I always think, at first, that it's the problems with the papers. So many of my students struggle to articulate ideas, to say or see anything clearly themselves, that it's hard for them to follow even the simplest, supplest piece of verse. Instead, they hack the poet's leaping, athletic sentences into so many bloody fragments, each of them twitching, galvanically, with deeper meaning. "This is a 'close reading'?" I ask myself. "It's barely reading! Feh."
Then there are the students who are deaf, but deaf, to tone. The ones who think that "One Art" is a "jokey" poem (like, all the way through). Or who can't hear the shifts from broad humor to sentimental musing in Galway Kinnell's "After Making Love We Hear Footsteps." Or who import their own agendas--racial and otherwise--to Langston Hughes' "Theme for English B." These students get more sympathy from me, since they've been systematically deprived of tonal variety by TV and talk radio and the like, but the papers still wear on me.
(On the radio, appropriately, come The Ramones: "D-U-M-B! Everyone's accusing me!")
When the smoke clears, though, I realize that behind all this bitching and moaning lies frustration with myself.
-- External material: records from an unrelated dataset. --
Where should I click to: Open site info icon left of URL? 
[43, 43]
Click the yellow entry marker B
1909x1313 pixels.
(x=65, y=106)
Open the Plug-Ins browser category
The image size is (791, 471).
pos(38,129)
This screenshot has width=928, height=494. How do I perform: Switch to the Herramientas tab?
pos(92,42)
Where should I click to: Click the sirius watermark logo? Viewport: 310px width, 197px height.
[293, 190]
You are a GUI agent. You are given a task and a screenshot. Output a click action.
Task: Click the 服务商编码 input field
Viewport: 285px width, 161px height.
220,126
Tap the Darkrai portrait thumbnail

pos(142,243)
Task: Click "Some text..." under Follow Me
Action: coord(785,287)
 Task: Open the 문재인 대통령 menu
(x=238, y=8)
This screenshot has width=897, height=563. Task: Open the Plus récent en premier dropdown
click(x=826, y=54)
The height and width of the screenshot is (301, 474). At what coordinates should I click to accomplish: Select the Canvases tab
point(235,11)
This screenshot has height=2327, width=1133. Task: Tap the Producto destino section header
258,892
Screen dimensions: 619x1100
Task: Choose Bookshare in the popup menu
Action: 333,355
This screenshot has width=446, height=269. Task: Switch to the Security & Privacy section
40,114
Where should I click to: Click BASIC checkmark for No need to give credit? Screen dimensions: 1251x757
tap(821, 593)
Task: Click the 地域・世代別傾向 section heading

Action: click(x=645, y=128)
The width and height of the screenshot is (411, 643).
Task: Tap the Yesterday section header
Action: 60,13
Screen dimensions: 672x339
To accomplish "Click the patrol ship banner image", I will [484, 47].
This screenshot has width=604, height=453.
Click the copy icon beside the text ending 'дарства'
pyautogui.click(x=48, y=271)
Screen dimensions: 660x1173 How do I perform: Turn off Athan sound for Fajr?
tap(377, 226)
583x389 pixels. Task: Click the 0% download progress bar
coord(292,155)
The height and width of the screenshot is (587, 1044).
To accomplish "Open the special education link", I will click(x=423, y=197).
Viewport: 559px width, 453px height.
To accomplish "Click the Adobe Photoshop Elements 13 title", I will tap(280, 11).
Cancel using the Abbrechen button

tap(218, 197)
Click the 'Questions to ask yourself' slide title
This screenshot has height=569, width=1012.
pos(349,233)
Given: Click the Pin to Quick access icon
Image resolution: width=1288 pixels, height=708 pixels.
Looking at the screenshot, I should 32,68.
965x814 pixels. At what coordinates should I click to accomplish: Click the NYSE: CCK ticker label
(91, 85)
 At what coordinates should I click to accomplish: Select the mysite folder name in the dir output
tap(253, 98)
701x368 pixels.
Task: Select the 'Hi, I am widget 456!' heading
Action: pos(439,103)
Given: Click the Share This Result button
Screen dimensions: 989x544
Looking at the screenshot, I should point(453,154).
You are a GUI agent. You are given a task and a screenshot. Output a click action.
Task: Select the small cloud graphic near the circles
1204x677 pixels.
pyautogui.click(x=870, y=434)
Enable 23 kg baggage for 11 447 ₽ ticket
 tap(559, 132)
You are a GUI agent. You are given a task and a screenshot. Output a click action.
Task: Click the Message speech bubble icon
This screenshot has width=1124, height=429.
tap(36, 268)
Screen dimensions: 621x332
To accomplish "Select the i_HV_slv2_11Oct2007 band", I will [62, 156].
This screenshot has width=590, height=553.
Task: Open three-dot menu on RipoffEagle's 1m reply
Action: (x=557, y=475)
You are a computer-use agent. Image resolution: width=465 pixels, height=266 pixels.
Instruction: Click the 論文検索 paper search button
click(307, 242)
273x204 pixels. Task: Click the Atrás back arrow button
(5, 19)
What did I do wrong? What have I not taught well enough, about poetry or about this assignment, to produce such work? What did I want from them, anyway?
Perhaps, if I want them to do close readings, I shouldn't teach poems at all. Maybe I should teach them a set of close readings, instead! No, seriously. I could assign a book like Paglia's Break, Blow, Burn and tell them do this! Each class we'd go over one of the poems she reads and her essay on it, and then the kids would try their hands at replicating her method, her results. Why not? I did something like this once or twice with Molly Peacock's How to Read a Poem (and Start a Poetry Circle). Why did I stop? Why did I write this syllabus? Why didn't I just teach the class the way I always have before?
Oh, I'm just full of questions and ideas when I grade!
(All I want is for them to be infinitely sensitive to language. Is that so much to ask?)
Anyway, now that the grading is done, I have three sets of papers. The "A" set, who are ready to go on and learn, I don't know, meter or genre history. The "B" set, who could move on--they just didn't push themselves hard enough, as a rule. And then the "C and Lower" set, who need another five weeks on close reading. So what do I do? Lose a third of the class by moving forward into new material? Or risk boring the other two thirds by continuing to teach what I've been teaching, just with new poems?
Oh, a professor's life is not a happy one!
Decision time: I'm going with the lowest third. We're going to proceed thematically: poems of love, war, and "ideas" (a catchall term for "those longer poems I never teach in an introduction to poetry class) over the next nine class days. I'm going to cross my fingers and hope the poems themselves will keep the top 2/3 of the class engaged. Meanwhile, I've divided the class into two groups, alternating Questioners and Answerers, to encourage discussion. This worked splendidly with Bishop's "Filling Station" yesterday; we'll see how it goes next week!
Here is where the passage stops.